It has been seen to be coming for many months, but Prime Minister, Rishi Sunak, like his predecessor Margaret Thatcher, has painted the Trade Unions, as well as the Labour Opposition for supporting picket lines, as the enemies of ordinary hard working Brits, blaming them for causing the chaos in the run up to Christmas.

It has in one sense worked as 49% of the British public is opposed to some of the Unions, particularly, the RMT Rail Union as greedy. Some other unions like the Transport Salaried Staff (TSSA) last week voted to accept Network Rail’s offer of at least 9% for this year and next with Network Rail promising to make no compulsory redundancies until 31 January 2025.

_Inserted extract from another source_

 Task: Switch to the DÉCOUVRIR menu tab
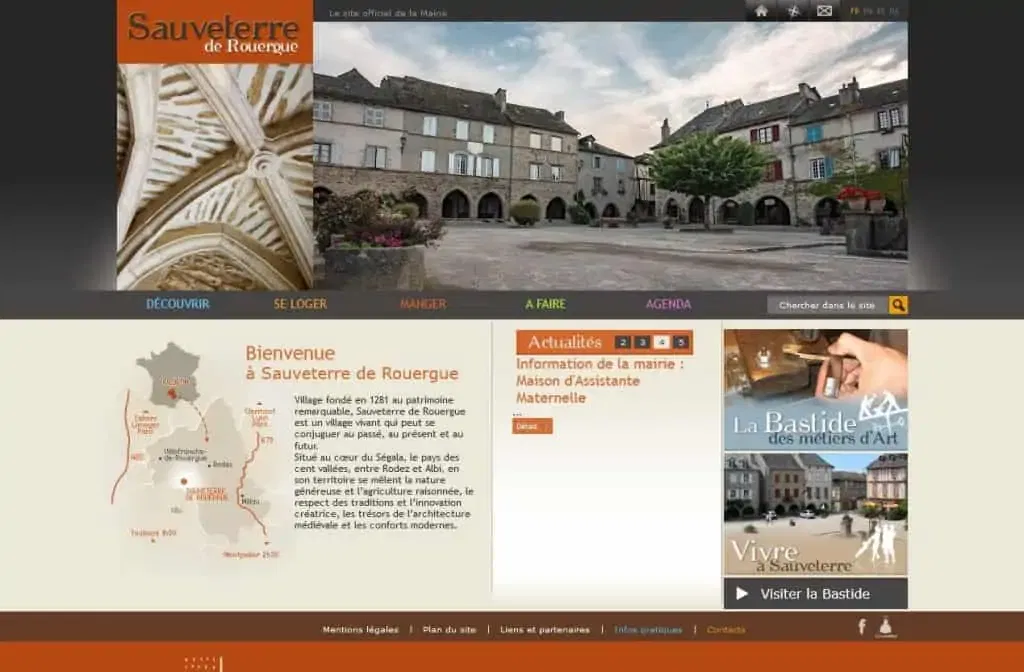click(x=177, y=302)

Private Contractors have agreed pay offers with Unions

Other Unions, like Unite have also accepted an improved pay offer for the Ground Handling Staff at Heathrow Airport from their Private Contractor, Menzies. So have planned strikes by Security Guards on Eurostar to Paris on December 16 and 18th were similarly suspended while they considered a fresh pay offer from Contractor, Mities.

We read that Rolls Royce, a unit of Germany’s BMW, had agreed a very generous pay offer with the Union, Unite, on 16 December 2022, worth 14.8% and up to 17%, the largest single pay deal in the history of the factory at Goodwood, West Sussex,Southern England.

Another well-known name, EasyJet agreed to raise base pay by 7.5% in France and averted a French Cabin crew strike over Christmas.

While many Private Companies have seen it constructive to make peace with their Unions,

The British Government has been holding firm, even with the Royal College of Nursing (RCN).

Is Nurses Pay more important in today’s political scene?

The two professions, one the Train Drivers (RMT) on an average salary of £59,000 pa with fewer vacancies and Nurses on just under £35,000, with 45,000 odd nursing vacancies across England, there is public sympathy (66% at a recent poll) with the Nurses.

The Sunak Government is left with little choice but to make a climb down in his fight with the Nurses, who are willing to also come to a reasonable deal.

It may be a “U Turn,” the second time in his recent six weeks that P.M.Sunak would have to cave in, similarly to his change on his housing agenda, on the building of onshore wind farms.

With MP’s salaries on £84,000 and some “moonlighting” there is a hue and cry to help the Nurses. The Big Issue is who deserves a pay rise at present, a Nurse or a Train Driver?

Can you compare Train Drivers to Nurses?  Train Drivers have six (6) months training inside the train cab, while Nurses need up to six (6) years training on the hospital floor. However, in a sense it is not comparing like with like and here is the difficulty from the Government’s standpoint.

We all know the NHS needs a major overhaul and an efficiency drive. But look at it another way, the average Nurse’s salary is four (4) times the State Pension. But, will we be better off rapidly reaching the “Cost of Insurance” based Health Care, like the United States, or Germany.

The main question on people’s minds is: “Will Private Medicine be a more effective service than the NHS, we have got used to over decades?

I leave it to you to decide, which is better?